• [GOAL]:
Answer these questions about the forum post on Java memory usage:
1. How large is the CDF file?
2. What data types do the two arrays of size 604,800 have?
3. How long do the four read operations take to complete?

• [DOCUMENT PASSAGE]:
★ ★ ★ ★

[Date Prev][Date Next][Thread Prev][Thread Next][Date Index][Thread Index]

Re: Memory usage in JAVA API



Visweswara Rao Kottapalli wrote:

Hello Dr.John,

I have a question regarding memory usage of Array class.

I have a huge CDF file of 1 GigaBytes with Mass Spectral Data. It has
four huge 1D arrays. Two of the arrays are of size 1,51,200,000 each.
These two arrays are short and int dataTypes respectively. The other two
1D arrays are of sizes 604,800 with double and int as dataTypes
respectively.

I am using the following piece of code to read these four arrays.

massValues = massValuesVariable.read().copyTo1DJavaArray();
intensityValues = intensityValuesVariable.read().copyTo1DJavaArray();
totalValues = (double[])totalIntensityVariable.read().copyTo1DJavaArray();
indexLocator = (int[])indexLocatorIndexVariable.read().copyTo1DJavaArray();

Though the total memory occupied in RAM by four of these arrays togather
is less than 900MB, the first statement, that is reading massValues, itself is
taking over 1.55GBytes of RAM. And for the second statement, its almost
going till 1.75GBytes and showing low virtual memory. And its taking over
20mins to complete these four operations.

★ ★ ★ ★

[Text and element pointing records]
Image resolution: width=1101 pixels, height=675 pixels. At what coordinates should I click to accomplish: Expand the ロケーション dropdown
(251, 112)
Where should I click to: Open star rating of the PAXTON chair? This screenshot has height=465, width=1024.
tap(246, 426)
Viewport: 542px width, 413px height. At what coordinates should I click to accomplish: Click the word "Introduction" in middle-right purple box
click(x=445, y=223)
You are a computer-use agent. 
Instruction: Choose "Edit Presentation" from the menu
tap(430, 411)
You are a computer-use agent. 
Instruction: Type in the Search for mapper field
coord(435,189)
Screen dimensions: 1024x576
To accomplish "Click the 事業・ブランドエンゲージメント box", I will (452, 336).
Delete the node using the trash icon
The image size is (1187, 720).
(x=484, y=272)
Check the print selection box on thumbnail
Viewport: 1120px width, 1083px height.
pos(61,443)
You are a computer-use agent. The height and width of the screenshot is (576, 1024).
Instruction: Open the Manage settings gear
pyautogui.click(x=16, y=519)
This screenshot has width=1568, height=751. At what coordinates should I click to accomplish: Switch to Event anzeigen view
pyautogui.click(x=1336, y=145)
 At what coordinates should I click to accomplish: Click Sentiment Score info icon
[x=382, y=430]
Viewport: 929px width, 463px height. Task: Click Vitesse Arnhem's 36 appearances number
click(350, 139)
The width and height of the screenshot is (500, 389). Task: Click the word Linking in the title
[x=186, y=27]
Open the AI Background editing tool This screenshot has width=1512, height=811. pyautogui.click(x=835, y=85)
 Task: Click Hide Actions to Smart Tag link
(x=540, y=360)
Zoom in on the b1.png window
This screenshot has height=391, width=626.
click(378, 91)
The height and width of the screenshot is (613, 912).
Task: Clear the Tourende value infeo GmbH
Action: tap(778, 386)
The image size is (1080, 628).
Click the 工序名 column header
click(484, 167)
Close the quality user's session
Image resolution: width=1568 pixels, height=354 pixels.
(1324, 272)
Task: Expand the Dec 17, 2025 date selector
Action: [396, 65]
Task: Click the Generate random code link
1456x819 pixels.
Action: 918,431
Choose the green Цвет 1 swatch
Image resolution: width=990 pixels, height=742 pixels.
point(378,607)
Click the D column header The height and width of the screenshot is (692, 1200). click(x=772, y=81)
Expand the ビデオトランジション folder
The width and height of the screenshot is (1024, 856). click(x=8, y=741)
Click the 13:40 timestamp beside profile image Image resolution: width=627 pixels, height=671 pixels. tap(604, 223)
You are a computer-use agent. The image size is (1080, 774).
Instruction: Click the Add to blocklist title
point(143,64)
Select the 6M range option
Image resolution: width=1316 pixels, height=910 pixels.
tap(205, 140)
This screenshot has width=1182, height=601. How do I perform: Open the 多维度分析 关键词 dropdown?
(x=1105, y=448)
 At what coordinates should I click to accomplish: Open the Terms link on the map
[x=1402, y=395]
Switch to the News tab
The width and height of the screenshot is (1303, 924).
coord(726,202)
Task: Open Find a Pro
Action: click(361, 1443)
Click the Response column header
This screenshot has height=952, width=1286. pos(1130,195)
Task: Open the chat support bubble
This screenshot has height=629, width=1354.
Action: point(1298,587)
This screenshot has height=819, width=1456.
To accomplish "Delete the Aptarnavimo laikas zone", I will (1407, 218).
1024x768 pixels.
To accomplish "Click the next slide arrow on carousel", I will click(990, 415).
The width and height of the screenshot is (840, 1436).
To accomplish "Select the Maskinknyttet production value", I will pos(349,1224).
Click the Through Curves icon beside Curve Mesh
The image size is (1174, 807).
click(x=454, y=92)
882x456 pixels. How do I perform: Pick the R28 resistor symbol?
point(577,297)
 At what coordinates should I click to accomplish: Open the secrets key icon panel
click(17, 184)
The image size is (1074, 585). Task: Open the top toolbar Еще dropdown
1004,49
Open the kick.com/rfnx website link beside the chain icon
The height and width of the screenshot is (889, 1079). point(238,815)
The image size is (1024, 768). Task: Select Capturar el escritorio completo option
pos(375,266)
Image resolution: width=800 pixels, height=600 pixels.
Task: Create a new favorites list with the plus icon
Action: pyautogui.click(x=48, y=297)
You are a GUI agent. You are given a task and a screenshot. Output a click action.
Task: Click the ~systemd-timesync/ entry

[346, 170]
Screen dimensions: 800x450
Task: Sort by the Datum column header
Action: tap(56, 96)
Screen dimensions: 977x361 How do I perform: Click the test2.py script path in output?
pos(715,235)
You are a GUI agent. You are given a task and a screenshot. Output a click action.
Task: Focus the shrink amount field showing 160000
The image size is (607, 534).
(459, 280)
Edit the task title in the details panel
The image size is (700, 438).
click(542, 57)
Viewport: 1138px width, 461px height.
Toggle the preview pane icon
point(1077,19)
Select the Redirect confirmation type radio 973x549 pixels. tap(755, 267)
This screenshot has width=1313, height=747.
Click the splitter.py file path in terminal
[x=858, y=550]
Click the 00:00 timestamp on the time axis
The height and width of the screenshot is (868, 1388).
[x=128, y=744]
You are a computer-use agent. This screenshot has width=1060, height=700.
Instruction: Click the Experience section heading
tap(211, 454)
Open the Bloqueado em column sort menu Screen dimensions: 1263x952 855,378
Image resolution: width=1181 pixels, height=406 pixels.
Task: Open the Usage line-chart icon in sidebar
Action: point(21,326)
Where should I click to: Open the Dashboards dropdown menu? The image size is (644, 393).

★ ★ ★ ★

• [ANSWER TO THIS TASK]:
1. 1 gigabyte
2. Double and int
3. Over 20 minutes